Семья кое-как примирилась с блудным сыном, но вскоре возник новый повод раздора – новая любовь Винсента. Он страстно влюбился в свою кузину, молодую вдову Кее Фосс. На этот раз воспротивились все – и родители Винсента, и родители Кее, и сама Кее. Ее отец, дядя Винсента, тоже был пастором, – еще раз Винсенту пришлось жестоко потерпеть от представителей духовного сословия. Кее, хрупкая, утонченная, очень набожная, незадолго перед тем овдовела и жила воспоминаниями о прошлом.
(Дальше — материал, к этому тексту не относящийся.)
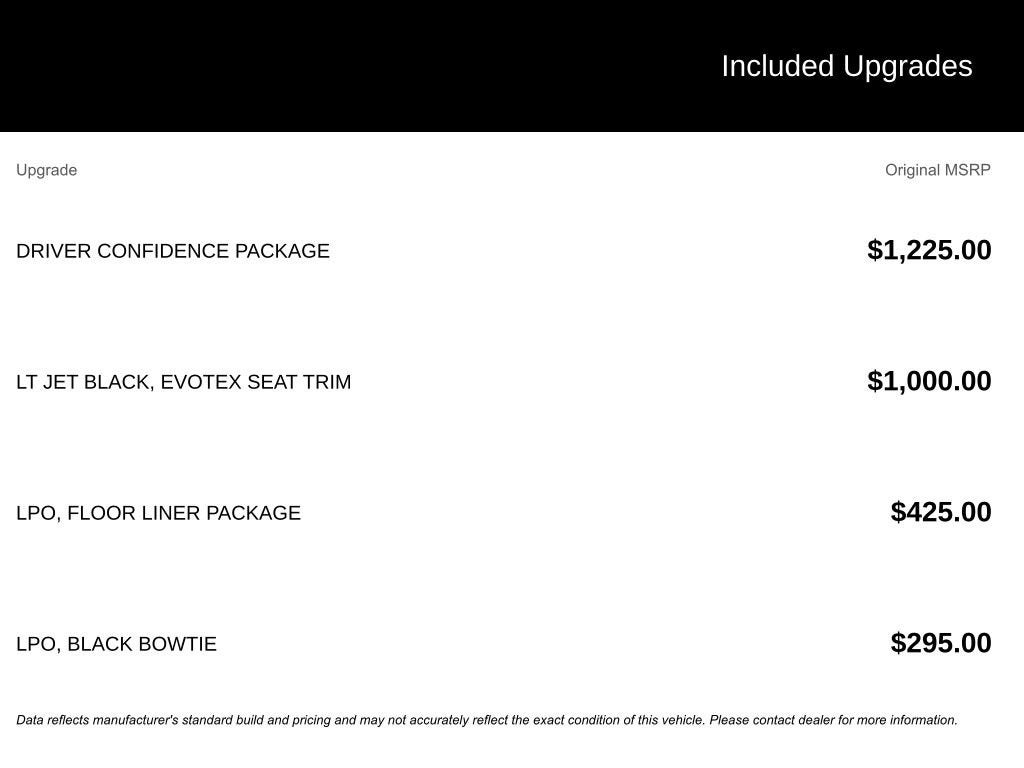Click the Original MSRP column header
The width and height of the screenshot is (1024, 768).
coord(937,170)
По крайней мере так она объяснила Винсенту свой отказ: она сказала, что прошлое и будущее для нее неразделимы и поэтому она никогда не сможет ответить на его чувство.
Однако Винсент не потерял надежды. На ее «нет, нет, никогда» он смотрел как на кусок льда, который можно растопить, прижав к груди. Он переживал в то время огромный подъем духа. Он штурмовал крепость искусства, еще недавно казавшуюся неприступной, чувствовал, что она поддается, поверил в себя, верил и в силу своей любви. Теперь он не хотел так скоро сдаваться. Отказ Кее он объяснял себе тем, что она «пребывает в состоянии покорности судьбе», «иезуитство пасторов и ханжествующих дам действует на нее гораздо сильнее, чем на меня, которого оно больше не обманет, потому что я увидел его изнанку: она же верит во все это и не вынесет, если все ее мировоззрение, основанное на идее греха, боге и самоотречении, окажется лишенным смысла». Винсент надеялся, что раньше или позже ее душевный кризис пройдет, и готов был терпеливо ждать – год, несколько лет. Пусть только ему дадут хотя бы возможность видеться, разговаривать, переписываться с Кее – приучить ее к себе.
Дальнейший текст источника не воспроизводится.